> THE EXERCISE:
Render the data below as a Markdown table with the columns Row and Text, numbering each line and skipping any blank lines. Leave the pictures out.

> RECORDS FOR THIS EXERCISE:
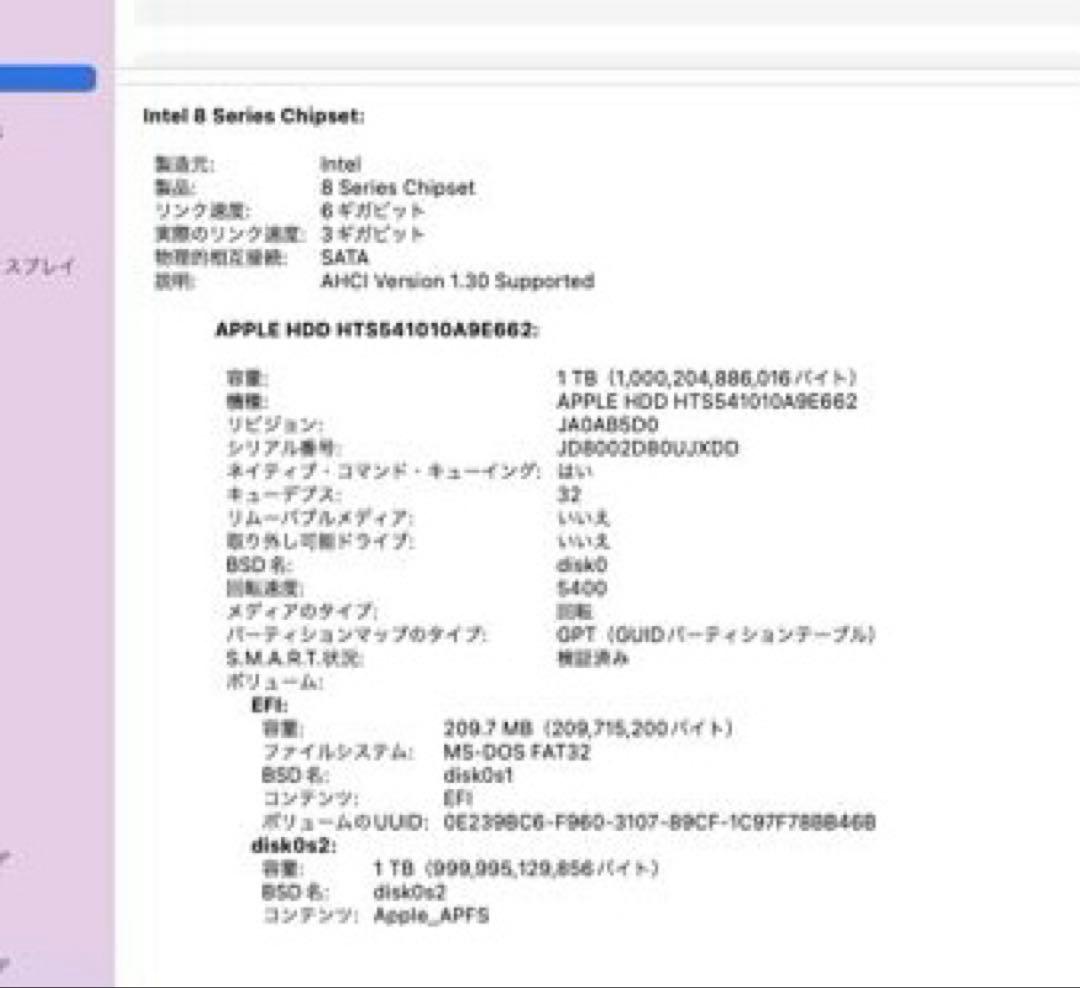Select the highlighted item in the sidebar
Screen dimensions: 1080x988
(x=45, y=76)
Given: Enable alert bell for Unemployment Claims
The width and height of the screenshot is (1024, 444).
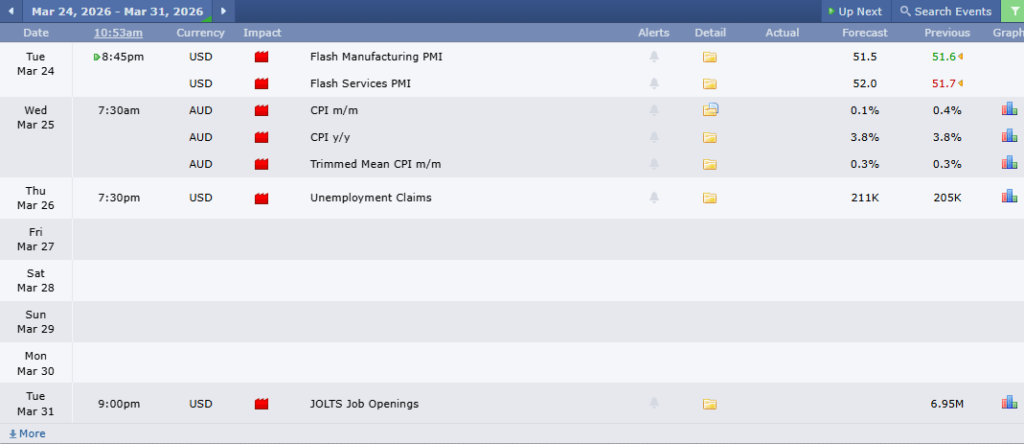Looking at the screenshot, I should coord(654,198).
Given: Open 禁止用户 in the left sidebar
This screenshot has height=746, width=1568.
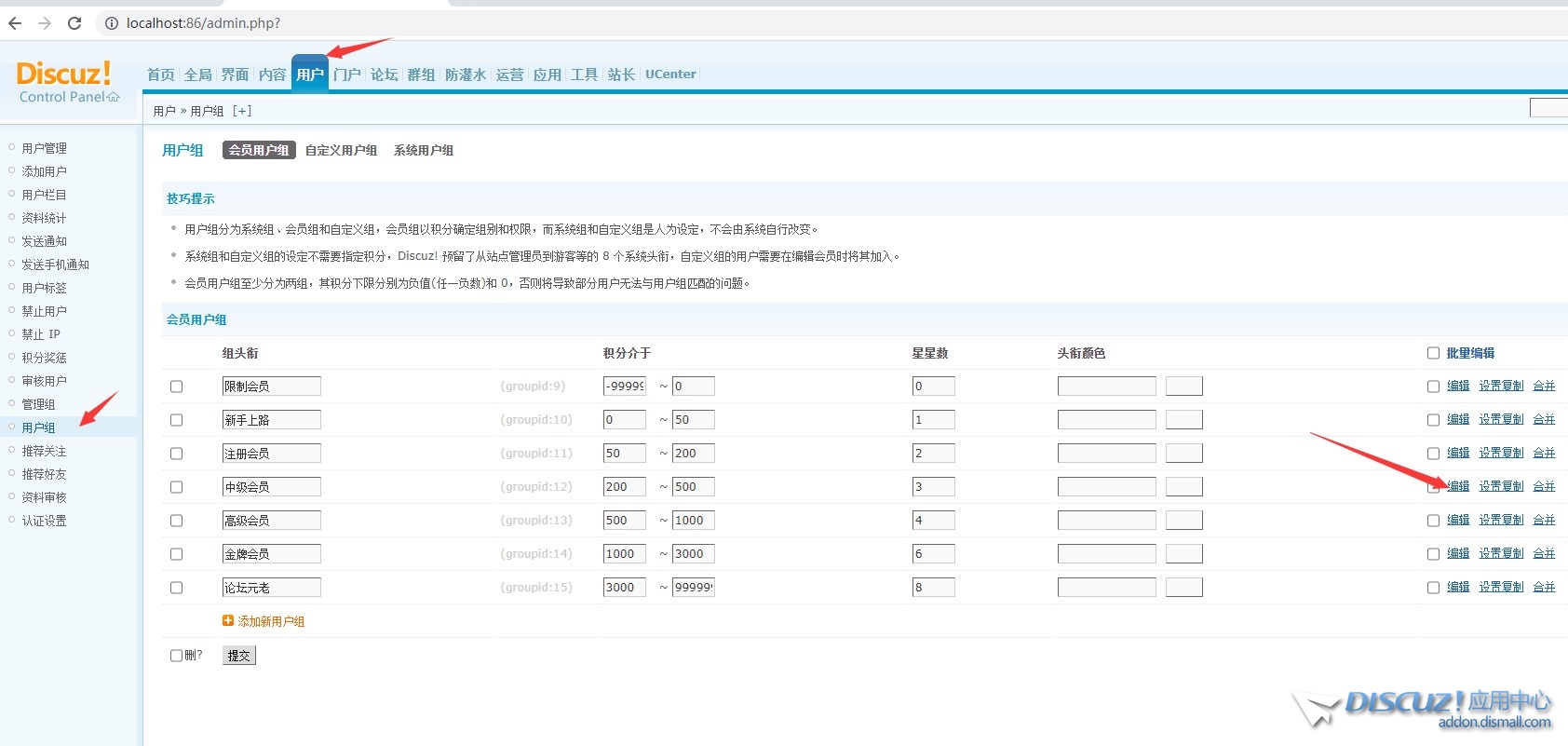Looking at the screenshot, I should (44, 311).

> ANSWER BELOW:
| Row | Text |
|---|---|
| 1 | Select the highlighted item in the sidebar |
| 2 | Screen dimensions: 1080x988 |
| 3 | (x=45, y=76) |
| 4 | Given: Enable alert bell for Unemployment Claims |
| 5 | The width and height of the screenshot is (1024, 444). |
| 6 | Looking at the screenshot, I should coord(654,198). |
| 7 | Given: Open 禁止用户 in the left sidebar |
| 8 | This screenshot has height=746, width=1568. |
| 9 | Looking at the screenshot, I should (44, 311). |